Además, practicarla de forma regular ayuda a incrementar el sentido de estabilidad y equilibrio, fundamental para todas las actividades físicas. Otro aspecto a tener en cuenta es el enfoque mental. Como otras posturas de yoga, fomenta la concentración y ayuda a tomar conciencia de la respiración, facilitando la desconexión del entorno.

Cómo hacer la postura del triángulo

Para realizar la postura, tienes que empezar de pie con las piernas separadas. Gira el pie derecho hacia afuera noventa grados. El pie izquierdo debe colocarse perpendicular al derecho. Brazos extendidos en cruz, a la altura de los hombros.
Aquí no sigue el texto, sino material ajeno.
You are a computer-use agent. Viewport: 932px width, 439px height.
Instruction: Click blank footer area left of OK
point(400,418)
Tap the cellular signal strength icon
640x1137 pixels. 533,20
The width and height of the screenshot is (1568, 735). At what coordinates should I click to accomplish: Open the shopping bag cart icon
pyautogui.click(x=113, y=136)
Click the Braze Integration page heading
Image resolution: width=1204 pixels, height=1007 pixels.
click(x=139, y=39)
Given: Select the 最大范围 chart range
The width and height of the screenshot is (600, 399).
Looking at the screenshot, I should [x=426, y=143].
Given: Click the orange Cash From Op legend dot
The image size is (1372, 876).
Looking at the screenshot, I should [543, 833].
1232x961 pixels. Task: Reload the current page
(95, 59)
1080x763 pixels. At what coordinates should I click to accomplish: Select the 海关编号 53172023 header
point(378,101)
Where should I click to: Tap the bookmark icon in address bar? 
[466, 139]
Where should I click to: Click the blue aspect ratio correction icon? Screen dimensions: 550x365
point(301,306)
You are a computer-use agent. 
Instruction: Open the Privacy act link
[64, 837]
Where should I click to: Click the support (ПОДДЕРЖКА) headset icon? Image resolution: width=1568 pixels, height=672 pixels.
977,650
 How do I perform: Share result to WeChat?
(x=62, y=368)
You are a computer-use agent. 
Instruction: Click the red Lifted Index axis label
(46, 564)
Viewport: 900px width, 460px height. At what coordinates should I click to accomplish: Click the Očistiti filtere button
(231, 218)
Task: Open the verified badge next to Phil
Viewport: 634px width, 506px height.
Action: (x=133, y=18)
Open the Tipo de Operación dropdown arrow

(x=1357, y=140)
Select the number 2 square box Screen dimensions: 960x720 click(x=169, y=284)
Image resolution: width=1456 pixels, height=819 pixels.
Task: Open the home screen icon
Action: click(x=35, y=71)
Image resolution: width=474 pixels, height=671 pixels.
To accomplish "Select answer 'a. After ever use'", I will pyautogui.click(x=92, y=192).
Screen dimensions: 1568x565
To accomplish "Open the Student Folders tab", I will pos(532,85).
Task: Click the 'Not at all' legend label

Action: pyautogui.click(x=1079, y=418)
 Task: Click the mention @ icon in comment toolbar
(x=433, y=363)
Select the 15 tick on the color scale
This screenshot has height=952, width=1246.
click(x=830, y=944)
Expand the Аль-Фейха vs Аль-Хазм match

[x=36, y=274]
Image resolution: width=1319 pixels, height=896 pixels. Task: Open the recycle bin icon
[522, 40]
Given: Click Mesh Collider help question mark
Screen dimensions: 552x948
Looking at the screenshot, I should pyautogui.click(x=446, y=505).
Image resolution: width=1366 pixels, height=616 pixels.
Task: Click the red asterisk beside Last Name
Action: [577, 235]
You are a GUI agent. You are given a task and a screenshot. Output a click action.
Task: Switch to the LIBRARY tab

Inclina el torso lateralmente hacia la pierna derecha, sin mover el tronco hacia adelante ni atrás. Apoya la mano derecha sobre el muslo, la espinilla o, si tienes flexibilidad, sobre el tobillo o el suelo. El brazo izquierdo permanece extendido, apuntando al techo. Mantén la mirada hacia la mano elevada, a menos que existan molestias en el cuello. El cuerpo debe estar alineado como si estuviera entre dos paredes imaginarias.

Evita colapsar el torso o perder la alineación en la cadera. Activa las piernas para asegurar la estabilidad y mantén el abdomen firme. Cambia de lado cada cierto tiempo para equilibrar el trabajo en ambos hemisferios del cuerpo.

Contraindicaciones

Pese a que sea una asana básica, hay personas que no deben realizarla. Si tienes la presión arterial baja, malestares como diarrea o dolor de cabeza, contracturas importantes o problemas articulares en piernas, espalda o caderas, no la practiques.

Para quienes tienen presión arterial alta, es preferible mirar hacia el suelo. Si existe molestia en el cuello, se aconseja mantener la cabeza alineada con la columna y enfocar la vista al frente. En casos de molestias en los hombros, se puede colocar la mano sobre la cadera en vez de mantener el brazo elevado.